[PROBLEMA A RESOLVER] Retome o texto sobre a escassez de contentores no transporte marítimo e continue-o a partir da última frase apresentada.

O resultado foi o aumento brutal do preço dos contentores. Aumentos que chegaram a ser de 600%, no caso de Shangai para Portugal, por exemplo. São valores nunca vistos, afirma a partner da Expense Reduction Analysts. Chega-se ao cúmulo de, mesmo admitindo pagar valores exorbitantes, não se conseguir arranjar contentores vazios.
Há ainda outro problema relacionado com a escassez dos contentores: a manutenção dos mesmos. O que leva a haver menos navios, porque as empresas têm receio de comprar novos navios (dada a instabilidade económica mundial). Dito por outras palavras: tudo o que está relacionado com o transporte marítimo parou. “E tudo isto gera menos trânsito, faz com que menos navios circulem e menos contentores existam, porque não há esse investimento no negócio”, constata Sara Monte e Freitas.
Lisboa, ou mais precisamente a atividade do Porto de Lisboa, é um bom exemplo. Como refere José Luís Cacho, parte da operação de carga contentorizada do porto “é feita com a reposição de contentores vazios, maioritariamente vindos de dois destinos, ilhas (Madeira e Açores) e África, e que são depois utilizados pelas empresas para o envio de mercadoria. Esta é uma situação que cria alguma dificuldade, não ao porto em si, mas às empresas que necessitam destes contentores para efetuarem as suas exportações/importações, diminuindo os tráfegos neste segmento de carga”.
Também Sines sentiu “ligeiras flutuações no volume de tráfego, direta e indiretamente ligadas à pandemia”. No entanto o presidente da APP afirma que a “forma como o mercado Chinês, maioritariamente exportador, reagiu nos primeiros meses e a consequente resposta dos mercados Europeu e Americano, foram a principal causa dessas flutuações em Sines, uma vez que este porto faz a ligação entre estes três importantes mercados”.

[REGISTOS FORNECIDOS]
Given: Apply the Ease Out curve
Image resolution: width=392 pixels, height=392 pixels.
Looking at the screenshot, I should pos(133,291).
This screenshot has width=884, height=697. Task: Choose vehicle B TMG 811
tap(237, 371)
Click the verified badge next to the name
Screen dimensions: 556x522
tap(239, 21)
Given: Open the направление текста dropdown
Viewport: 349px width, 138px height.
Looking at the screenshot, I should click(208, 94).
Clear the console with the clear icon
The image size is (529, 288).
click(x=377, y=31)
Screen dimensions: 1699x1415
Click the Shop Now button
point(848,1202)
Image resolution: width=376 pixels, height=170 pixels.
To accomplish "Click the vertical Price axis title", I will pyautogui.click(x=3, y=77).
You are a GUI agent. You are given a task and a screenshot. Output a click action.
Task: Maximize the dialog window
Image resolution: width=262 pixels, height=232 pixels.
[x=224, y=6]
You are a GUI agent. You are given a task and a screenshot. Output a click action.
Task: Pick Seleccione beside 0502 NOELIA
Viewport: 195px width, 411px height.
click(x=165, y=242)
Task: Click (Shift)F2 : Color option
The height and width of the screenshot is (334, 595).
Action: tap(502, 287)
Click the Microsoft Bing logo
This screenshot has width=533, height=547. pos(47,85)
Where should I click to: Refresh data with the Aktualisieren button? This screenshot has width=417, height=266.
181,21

[RESPOSTA DO EXERCÍCIO]
A importância de uma saudável navegação do transporte marítimo foi, mais uma vez, revelada pela questão do cargueiro encalhado no canal do Suez. Durante uma semana a livre circulação naquela que é uma das artérias marítimas mais importantes do mundo foi impedida, o que colocou em espera centenas de outros navios. Algo aparentemente simples (e inofensivo) colocou em causa o comércio mundial que já atravessava dificuldades pela escassez de contentores vazios.
O certo é que o desequilíbrio no envio contentorizado já vem do ano passado e ainda irá continuar. Sara Monte e Freitas acredita que antes de setembro a situação não regressará à normalidade. Porque, antes de tudo, “é preciso consumir”. O que, dada a ainda estabilidade no que confere aos valores da pandemia e consequente estado de confinamento, coloca uma grande questão sobre em que data é que isso acontecerá. “Tudo vai desbloquear no dia em que as pessoas poderem consumir”, contata Sara Monte e Freitas, acrescentando que este consumo terá de ser consumo na loja, no restaurante, no café. Basicamente quando a liberdade de circulação e a liberdade comercial for restaurada.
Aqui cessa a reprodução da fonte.